*Task prompt*: Beginning with the line that contains "The width and height of the screenshot is (482, 668).", write out each remaining line of the records below exactly. Do not copy any picture.

Extracted records:
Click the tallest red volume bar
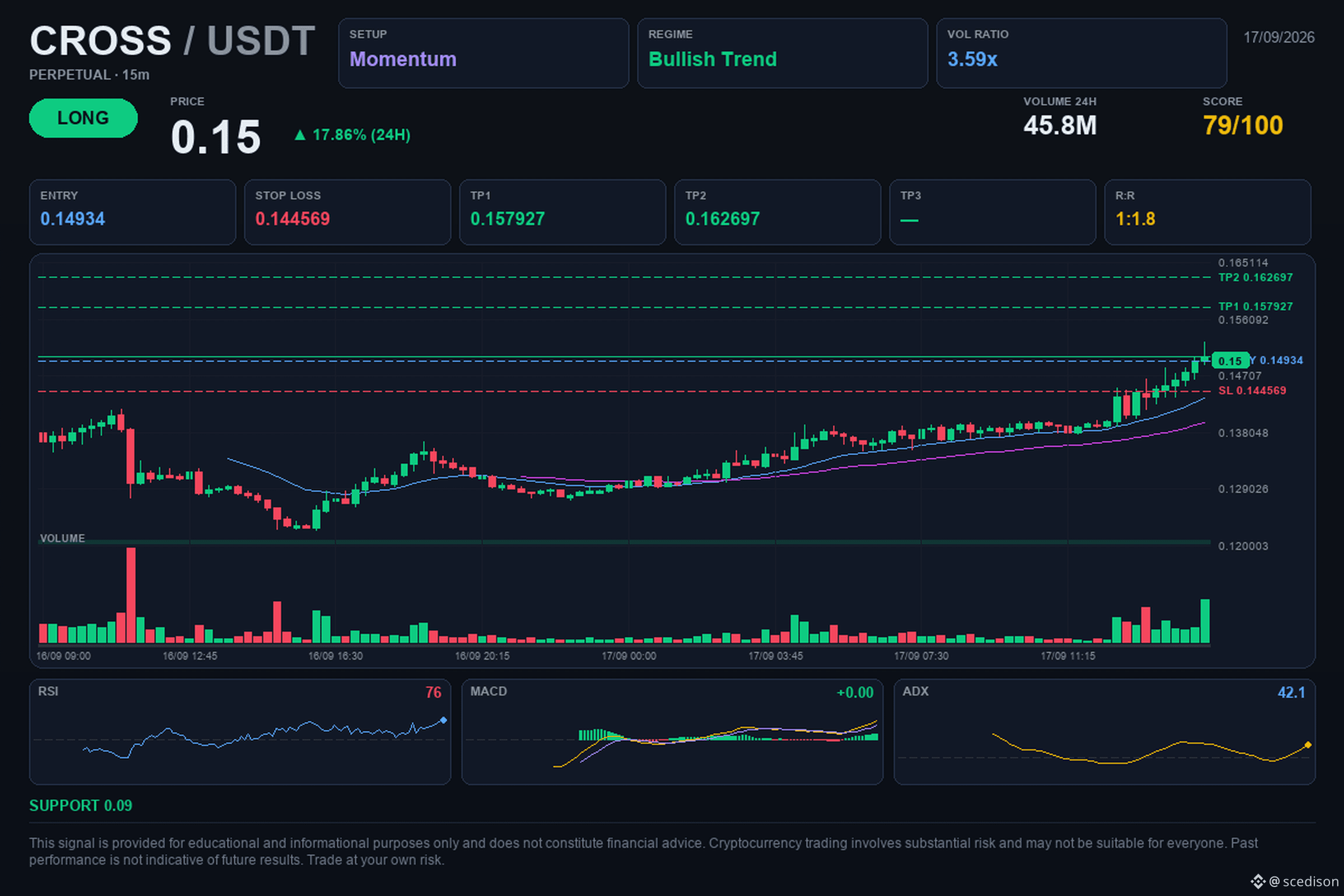Screen dimensions: 1344x896 (x=131, y=595)
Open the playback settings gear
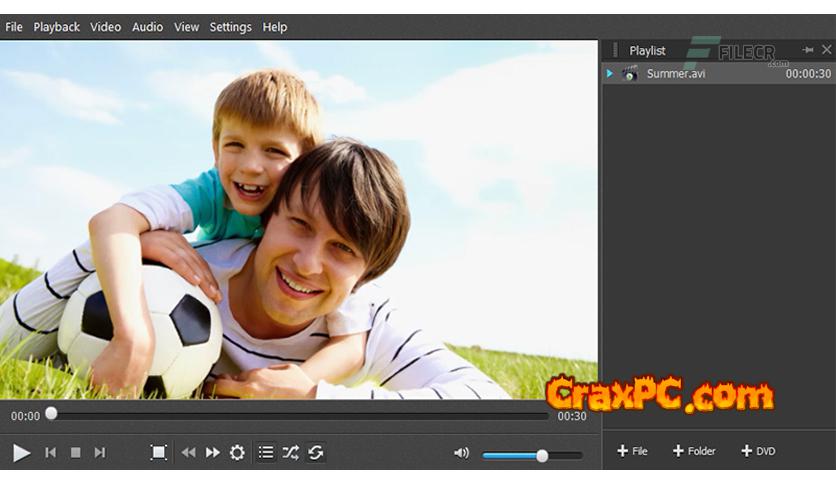Screen dimensions: 836x484 tap(237, 453)
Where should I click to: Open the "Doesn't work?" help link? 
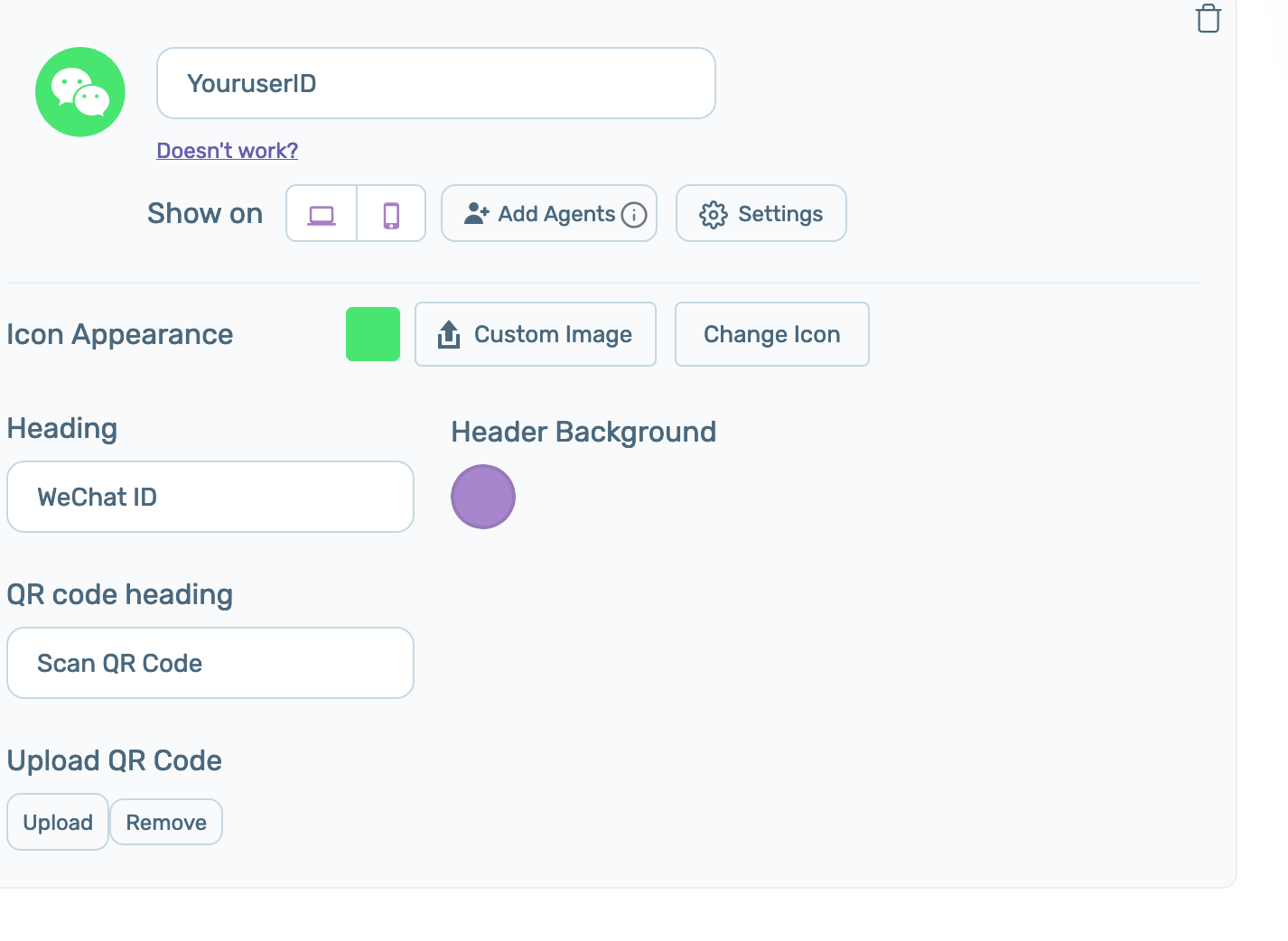tap(227, 151)
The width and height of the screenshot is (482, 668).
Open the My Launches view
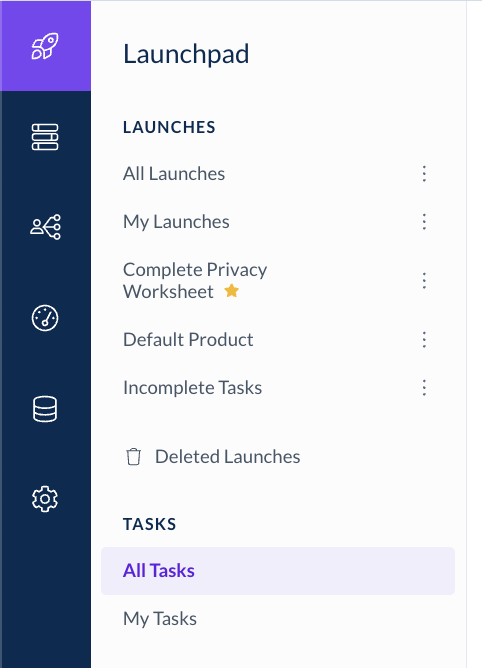[176, 222]
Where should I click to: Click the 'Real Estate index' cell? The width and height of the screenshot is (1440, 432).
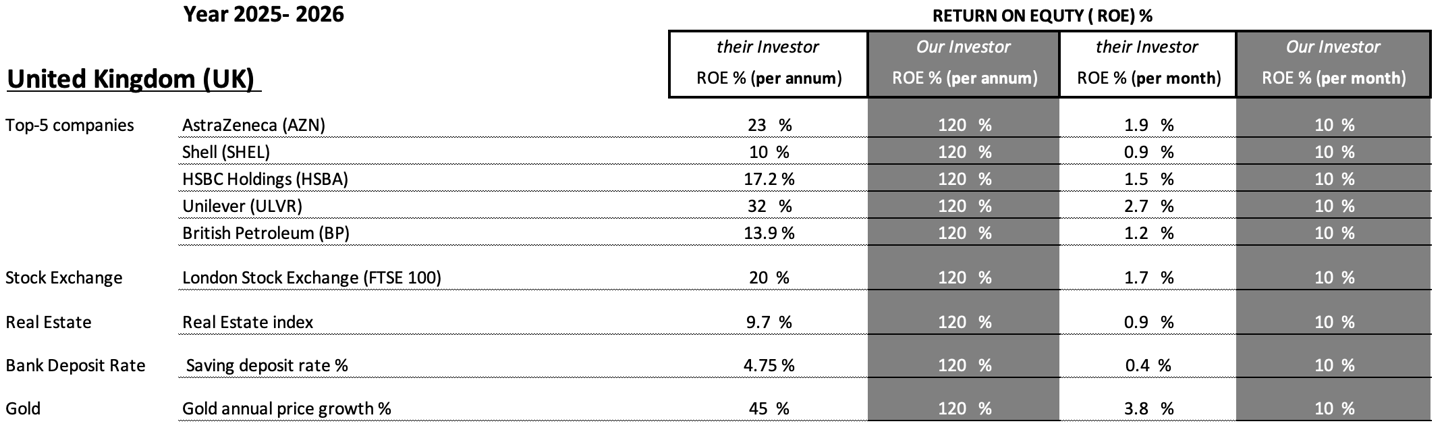(x=244, y=322)
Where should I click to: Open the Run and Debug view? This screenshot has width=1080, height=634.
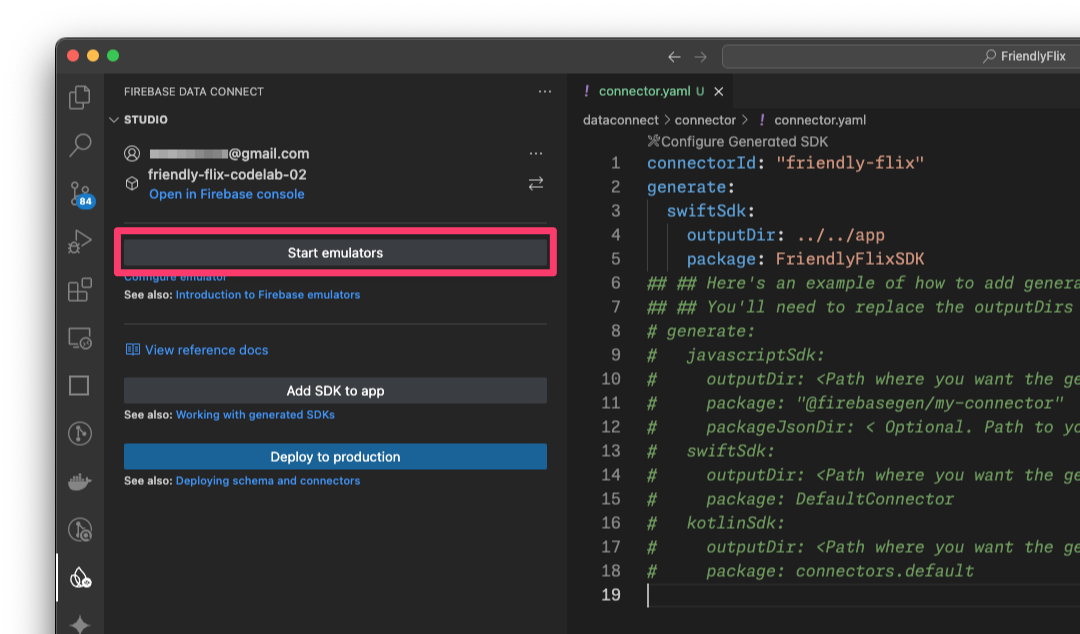click(79, 241)
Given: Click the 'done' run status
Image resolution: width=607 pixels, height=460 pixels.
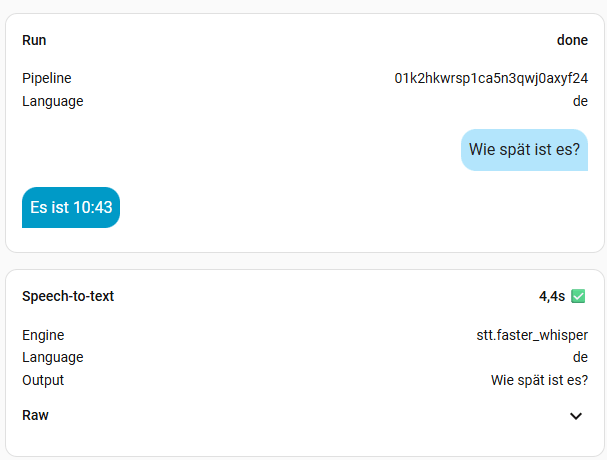Looking at the screenshot, I should [x=572, y=40].
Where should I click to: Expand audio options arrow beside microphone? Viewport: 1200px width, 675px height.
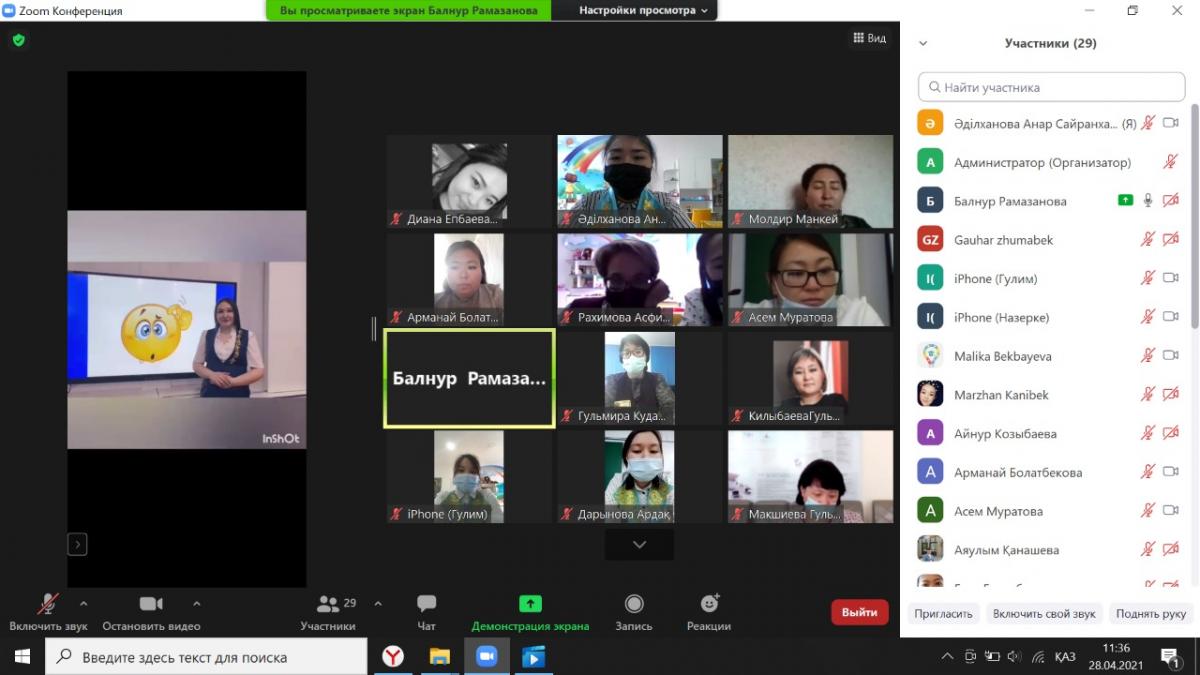click(x=83, y=603)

*Written response*:
The width and height of the screenshot is (482, 668).
Open the My Launches view
[176, 222]
Where should I click to: Click the 'Real Estate index' cell? The width and height of the screenshot is (1440, 432).
(x=244, y=322)
Where should I click to: Open the Run and Debug view? This screenshot has width=1080, height=634.
click(79, 241)
Given: Click the 'done' run status
Image resolution: width=607 pixels, height=460 pixels.
Looking at the screenshot, I should [x=572, y=40].
Where should I click to: Expand audio options arrow beside microphone? Viewport: 1200px width, 675px height.
click(x=83, y=603)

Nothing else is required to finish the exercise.